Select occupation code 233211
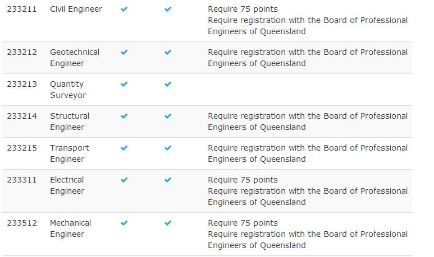Screen dimensions: 434x257 (x=22, y=9)
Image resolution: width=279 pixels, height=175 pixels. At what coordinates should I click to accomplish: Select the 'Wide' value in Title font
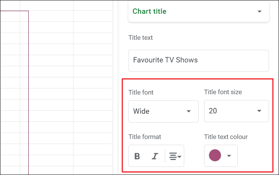(141, 111)
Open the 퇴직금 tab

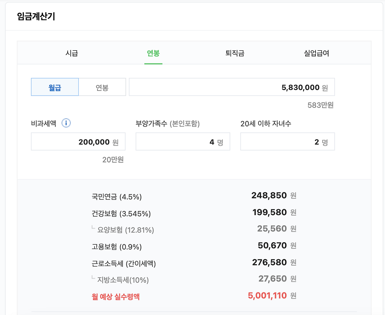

··········

GOAL OF THE EXERCISE: Transcribe the material exactly, keeping every word and none of the pictures.

ANSWER BOX:
Select occupation code 233211
Screen dimensions: 434x257 (x=22, y=9)
Image resolution: width=279 pixels, height=175 pixels. At what coordinates should I click to accomplish: Select the 'Wide' value in Title font
(141, 111)
Open the 퇴직금 tab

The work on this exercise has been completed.